F.R.: C’est un mensonge. On ne peut pas avoir toujours plus de biens matériels: les ressources de la Terre ne sont pas infinies. Et la population humaine croît de plus en plus. En Australie, dans les pays développés, beaucoup de gens ont une ou deux voitures, une maison, et les pays en voie de développement rêvent de cela. Est-ce possible de voir vivre ainsi 6 ou 7 milliards d’individus sur une planète aussi petite? Ça pose beaucoup de questions.

swissinfo: Pour conclure… de quoi le pays où vous vivez a-t-il le plus besoin, selon vous, pour sortir de ses difficultés actuelles?

F.R.: Economiquement, comme je l’ai dit, ça dépend beaucoup de la situation de la Chine et d’autres pays importateurs.

De manière plus générale, vivant en Australie, je pense qu’on devrait un peu plus regarder comment vivaient les premiers habitants, les aborigènes. S’inspirer davantage de ces gens que ce qu’on a fait jusqu’à maintenant. Il ne s’agit évidemment pas de vivre comme ils vivaient, mais d’être plus proches de la nature.

Depuis que l’homme blanc est arrivé en Australie, on a coupé des forêts, les fermiers ont utilisé la terre pour produire de plus en plus, il y a maintenant des pénuries d’eau dans certaines régions, avec en plus des sécheresses de plus en plus fréquentes et de plus en plus longues. Ici, l’énergie solaire est très peu répandue, alors que l’Australie a énormément de soleil.

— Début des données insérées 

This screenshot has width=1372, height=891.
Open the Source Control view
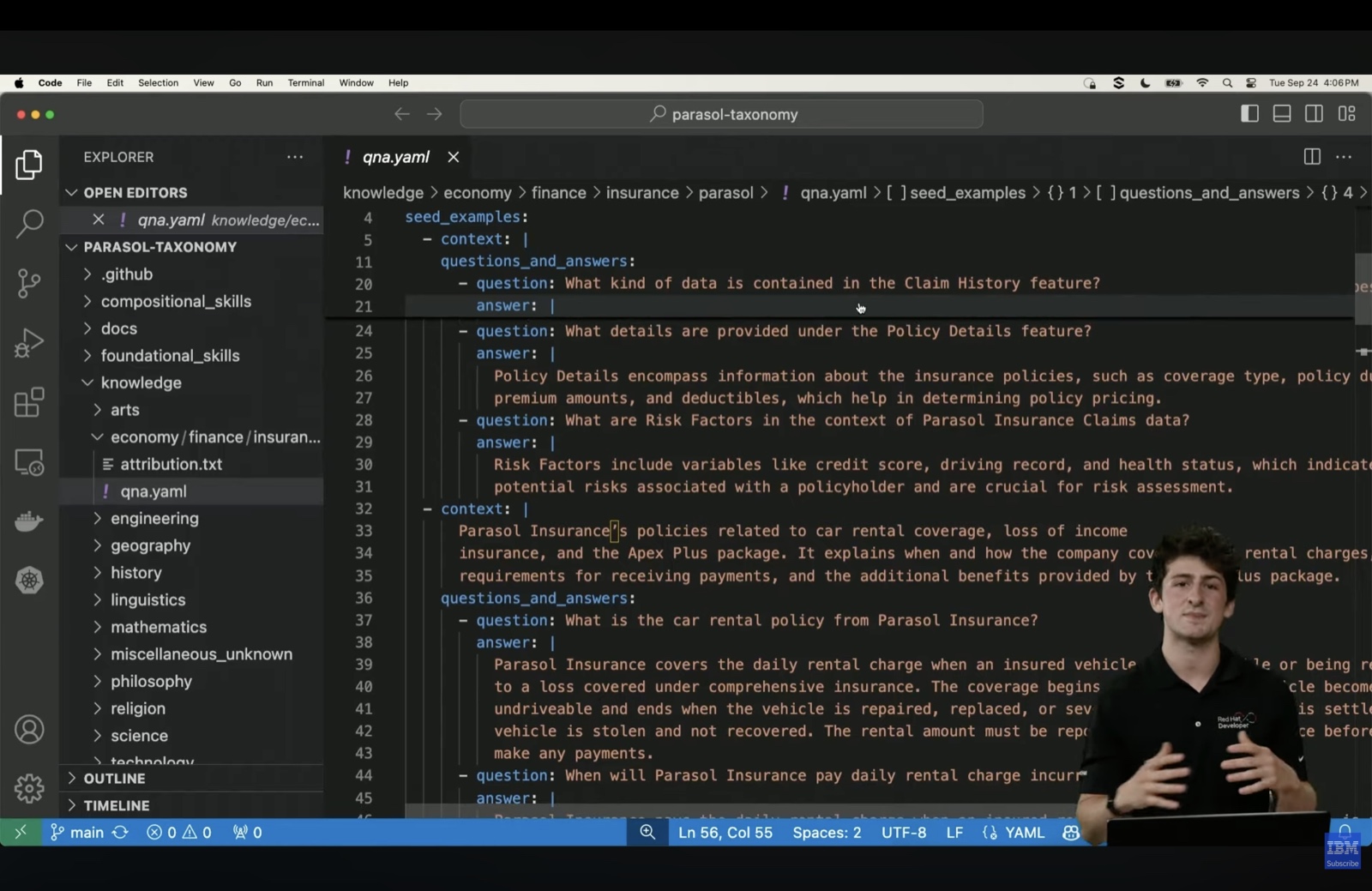[29, 283]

Il faut essayer, maintenant, de trouver un équilibre entre la société humaine et son environnement.

swissinfo, Bernard Léchot

Fabrice Rochat est né en 1968 à Prilly, près de Lausanne. Il passe sa jeunesse à Bussigny.

Apprentissage de commerce, Ecole d’informatique de gestion, deux années de travail à l’UBS. Et la passion du voyage: à 19 ans déjà, il fait, sac au dos, le tour de l’Australie. Suivront d’autres voyages, surtout en Amérique.

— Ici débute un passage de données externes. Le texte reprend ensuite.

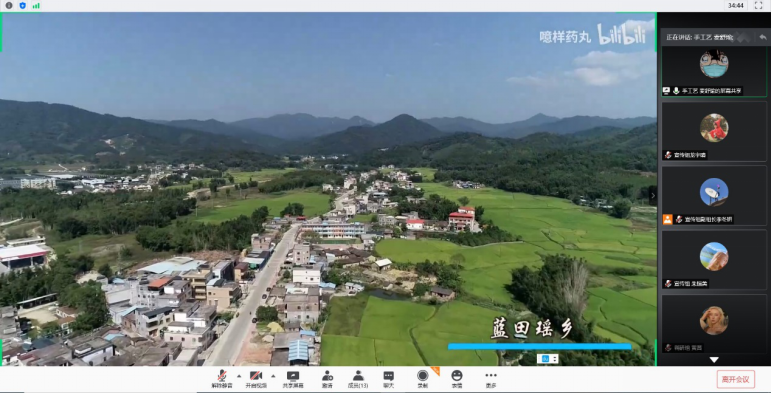Click the red leave meeting (离开会议) button
The image size is (771, 393).
click(x=736, y=379)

Fabrice Rochat et sa compagne Sandra arrivent en Australie fin 1995 et s’installent à Sydney, où ils vivent jusqu’en 2002. Ils déménagent alors à Brisbane.

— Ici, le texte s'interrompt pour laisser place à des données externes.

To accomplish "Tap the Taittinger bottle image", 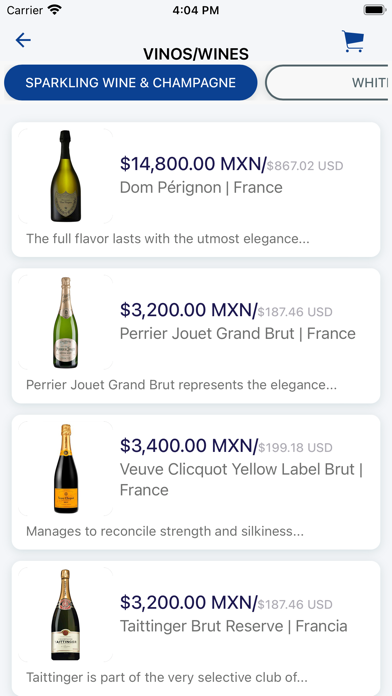I will click(x=66, y=614).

Sandra travaille pour le gouvernement du Queensland, au «Département de l’Audit». Fabrice Rochat, après avoir passé plus de quatre ans à la maison pour s’occuper de leur fille Magali, travaille aujourd’hui à l’Office des impôts fédéral comme employé administratif.

Avec environ 1,8 millions d’habitants, Brisbane, capitale de l’Etat du Queensland, est la 3ème ville d’Australie, derrière Sydney et Melbourne.

Elle est située à environ 950 kilomètres au nord de Sydney sur le fleuve Brisbane. A l’origine, l’endroit fut un centre pénitentiaire, créé en 1824.

Brisbane bénéficie d’un climat idéal presque tout au long de l’année en raison de sa situation tropicale (température moyenne de 25° C).

Son architecture est inspirée d’un style mêlant période victorienne, style colonial et architecture moderne. Perçue longtemps comme une simple ville de province, elle est aujourd’hui la ville est aujourd’hui la capitale de l’Etat le plus touristique de l’Australie.

Plusieurs industries s’y sont développées (raffinage pétrolier, travail du métal, manufacture diverses). Le tertiaire y est également bien représenté : informatique, services financiers, hautes écoles et administration publique se concentrent dans le «Central business district» de Brisbane.

Selon les chiffes 2007, ce sont environ 22’000 Suisses qui sont installés en Australie.